Cuban dissident blogger Yoani Sanchez said in New York that she’s afraid of the reprisals in store for her when she returns to Cuba from an international tour she began last month after five years without being allowed to leave the island.
“Afraid of going back? Yes, I’m very afraid of what will happen when I go back,” the blogger told a press conference at New York University, her second appearance in the United States after attending a symposium on Thursday at Columbia University.
The famous writer of the “Generacion Y” blog said the Cuban government behaves toward citizens like a “despotic father” and treats them “like children, so that when they leave home and do something naughty outside, they get punished.”
“What will be the punishment for this restless girl called Yoani Sanchez?

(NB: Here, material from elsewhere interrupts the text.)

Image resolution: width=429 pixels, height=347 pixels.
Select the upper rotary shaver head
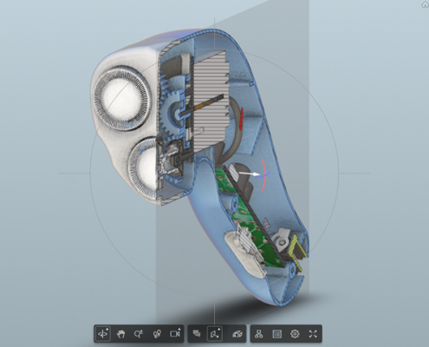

Maybe they’ll never let me leave again, perhaps they’ll beef up the firing squad in the national media and the defamation campaign against me,” said the dissident, who on Feb. 18 set out on an 80-day international tour.
After getting about 20 refusals from the Cuban government for her applications to travel abroad, the philologist finally managed to leave thanks to an immigration overhaul approved in January.
On her tour she has visited Brazil, the Czech Republic, Spain and Mexico.
Asked whether she had thought any more about going into exile from Cuba, Sanchez replied with a categorical “no.”
“I’ve had the emigration experience. I lived for two years in Switzerland between 2002 and 2004, and it was an important experience in my life but I don’t think of repeating it,” Sanchez said, adding that, unlike the novel by Czech author Milan Kundera, “Life is Elsewhere,” for her “life is in another Cuba.”